At the same time, cloud providers now offer a wider range dedicated data storage options focused on AI workloads. This includes storage provision tailored to different stages of an AI workload, namely: prepare, train, serve and archive.

As Google’s engineers put it: “Each stage in the ML [machine learning] lifecycle has different storage requirements. For example, when you upload the training dataset, you might prioritise storage capacity for training and high throughput for large datasets. Similarly, the training, tuning, serving and archiving stages have different requirements”

Although this is written for Google Cloud Platform, the same principles apply to Microsoft Azure and Amazon Web Services. All three hyperscalers, plus vendors such as IBM and Oracle, offer cloud-based storage suitable for the bulk storage requirements of AI. For the most part, unstructured data used by AI, including source material and training data, will likely be held in object storage.

This could be AWS S3, Azure Blob Storage, or Google Cloud’s Cloud Storage. In addition, third-party software platforms, such as NetApp’s ONTAP are also available from the hyperscalers, and can improve data portability between cloud and on-premise operations.

For the production, or inference stage, of AI operations, the choices are often even more complex. IT architects can specify NVMe and SSD storage with different performance tiers for critical parts of the AI workflow. Older “spinning disk” storage remains on offer for tasks such as initial data ingest and preparation, or for archiving AI system outputs.

This type of storage is also application neutral: IT architects can specify their performance parameters and budget for AI as they can for any other workload. But a new generation of cloud storage is designed from the ground up for AI.

Advanced cloud storage for AI

The specific demands of AI has prompted storage vendors to design dedicated infrastructure to avoid bottlenecks in AI workflows, some of which are found in on-prem systems but also in the cloud. Key among them are two approaches: parallelism and direct GPU memory access.

Parallelism allows storage systems to handle what storage supplier Cloudian describes as “the concurrent data requests characteristic of AI and ML workloads”. This makes model training and inference faster. In this way, AI storage systems are enabled to handle multiple data streams in parallel.

An example here is Google’s Parallelstore, which launched last year to provide a managed parallel file storage service aimed at intensive input/output for artificial intelligence applications.

GPU access to memory, meanwhile, sets out to remove bottlenecks between storage cache and GPUs – GPUs are expensive and can be scarce. According to John Woolley, chief commercial officer at vendor Insurgo Media, storage must deliver at least 10GBps of sustained throughput to prevent “GPU starvation”.

Protocols such as GPUDirect – developed by Nvidia – allow GPUs to access NVMe drive memory directly, similarly to the way RDMA allows direct access between systems without involving CPU or the OS. It also goes by the name DGS or Direct GPU Support (DGS).

Local cache layers between the GPU and shared storage can use block storage on NVMe SSDs to provide “bandwidth saturation” to each GPU, at 60GBps or more.
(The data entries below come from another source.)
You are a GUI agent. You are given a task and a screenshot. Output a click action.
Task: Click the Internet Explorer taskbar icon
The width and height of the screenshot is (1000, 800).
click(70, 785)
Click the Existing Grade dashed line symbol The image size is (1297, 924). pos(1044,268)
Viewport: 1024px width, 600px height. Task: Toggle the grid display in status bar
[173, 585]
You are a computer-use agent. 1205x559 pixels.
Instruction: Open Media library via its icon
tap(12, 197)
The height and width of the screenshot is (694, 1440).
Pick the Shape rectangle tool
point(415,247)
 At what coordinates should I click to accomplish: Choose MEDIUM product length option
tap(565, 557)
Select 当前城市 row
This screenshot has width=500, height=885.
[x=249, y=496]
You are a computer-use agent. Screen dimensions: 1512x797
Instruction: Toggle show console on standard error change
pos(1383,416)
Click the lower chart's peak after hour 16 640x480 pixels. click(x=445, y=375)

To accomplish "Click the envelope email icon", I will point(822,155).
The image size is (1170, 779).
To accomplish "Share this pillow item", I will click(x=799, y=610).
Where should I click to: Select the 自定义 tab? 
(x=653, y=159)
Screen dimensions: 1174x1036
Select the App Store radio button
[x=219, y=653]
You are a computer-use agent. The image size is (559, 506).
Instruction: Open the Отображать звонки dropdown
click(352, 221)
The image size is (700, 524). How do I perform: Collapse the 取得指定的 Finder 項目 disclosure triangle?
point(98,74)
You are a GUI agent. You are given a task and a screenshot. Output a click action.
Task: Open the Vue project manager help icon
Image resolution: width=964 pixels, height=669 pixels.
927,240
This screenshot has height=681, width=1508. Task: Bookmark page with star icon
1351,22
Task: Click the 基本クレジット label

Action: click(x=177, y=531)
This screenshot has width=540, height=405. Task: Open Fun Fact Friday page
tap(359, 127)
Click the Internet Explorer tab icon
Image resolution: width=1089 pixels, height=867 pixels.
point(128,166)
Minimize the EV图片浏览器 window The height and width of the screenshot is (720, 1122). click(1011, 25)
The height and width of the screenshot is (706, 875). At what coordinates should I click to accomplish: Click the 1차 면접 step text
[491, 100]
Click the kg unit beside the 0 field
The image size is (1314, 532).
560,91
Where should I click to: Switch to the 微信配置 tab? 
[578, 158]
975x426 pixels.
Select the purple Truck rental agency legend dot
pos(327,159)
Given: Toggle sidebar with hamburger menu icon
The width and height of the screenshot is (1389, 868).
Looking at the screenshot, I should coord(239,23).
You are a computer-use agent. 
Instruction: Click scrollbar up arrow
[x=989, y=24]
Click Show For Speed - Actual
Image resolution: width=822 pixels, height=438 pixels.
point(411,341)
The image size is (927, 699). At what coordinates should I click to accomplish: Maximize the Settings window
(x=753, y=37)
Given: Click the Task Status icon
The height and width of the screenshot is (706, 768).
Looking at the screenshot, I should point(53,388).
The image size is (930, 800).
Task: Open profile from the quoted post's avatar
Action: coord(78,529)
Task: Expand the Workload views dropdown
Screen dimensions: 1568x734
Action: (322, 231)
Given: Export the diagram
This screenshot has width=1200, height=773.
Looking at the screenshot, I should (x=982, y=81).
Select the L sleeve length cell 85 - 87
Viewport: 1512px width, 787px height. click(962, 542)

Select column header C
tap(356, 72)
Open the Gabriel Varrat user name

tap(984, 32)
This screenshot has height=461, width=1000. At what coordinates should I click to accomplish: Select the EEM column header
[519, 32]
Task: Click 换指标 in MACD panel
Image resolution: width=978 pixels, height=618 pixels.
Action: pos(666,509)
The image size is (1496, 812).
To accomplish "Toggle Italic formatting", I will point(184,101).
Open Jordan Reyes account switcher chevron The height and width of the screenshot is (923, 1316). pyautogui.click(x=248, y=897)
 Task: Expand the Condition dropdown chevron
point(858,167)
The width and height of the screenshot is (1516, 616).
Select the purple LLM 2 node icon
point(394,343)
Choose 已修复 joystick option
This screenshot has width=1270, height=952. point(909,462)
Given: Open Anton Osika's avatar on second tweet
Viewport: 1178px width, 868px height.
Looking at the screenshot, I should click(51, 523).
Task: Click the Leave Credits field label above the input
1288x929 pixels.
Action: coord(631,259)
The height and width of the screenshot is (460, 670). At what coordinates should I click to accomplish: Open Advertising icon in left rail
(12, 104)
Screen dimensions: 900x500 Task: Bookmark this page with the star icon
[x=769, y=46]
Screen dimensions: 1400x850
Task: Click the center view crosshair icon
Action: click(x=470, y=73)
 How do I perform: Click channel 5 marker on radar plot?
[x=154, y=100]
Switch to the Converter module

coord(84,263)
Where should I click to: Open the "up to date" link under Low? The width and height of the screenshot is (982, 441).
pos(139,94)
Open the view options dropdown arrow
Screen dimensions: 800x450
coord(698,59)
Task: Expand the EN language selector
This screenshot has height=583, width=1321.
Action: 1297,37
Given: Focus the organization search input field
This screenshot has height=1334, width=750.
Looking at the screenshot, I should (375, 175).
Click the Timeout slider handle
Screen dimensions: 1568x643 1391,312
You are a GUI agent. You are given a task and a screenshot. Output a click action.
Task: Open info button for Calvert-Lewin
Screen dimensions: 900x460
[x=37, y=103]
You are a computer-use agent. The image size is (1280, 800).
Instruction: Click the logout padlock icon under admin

As a result, cloud suppliers plan a new generation of SSD, optimised for DGS and likely to be based on SLC NAND.

“Inference workloads require a combination of traditional enterprise bulk storage and AI-optimised DGS storage,” says Sebastien Jean, CTO at Phison US, a NAND manufacturer. “The new GPU-centric workload requires small I/O access and very low latency.”

As a result, the market is likely to see more AI-optimised storage systems, including those with Nvidia DGX BasePod and SuperPod certification, and AI integration.

Options include Nutanix Enterprise AI, Pure’s Evergreen One for AI, Dell PowerScale, Vast’s Vast Data Platform, Weka, a cloud hybrid NAS provider, and offerings from HPE, Hitachi Vantara, IBM and NetApp.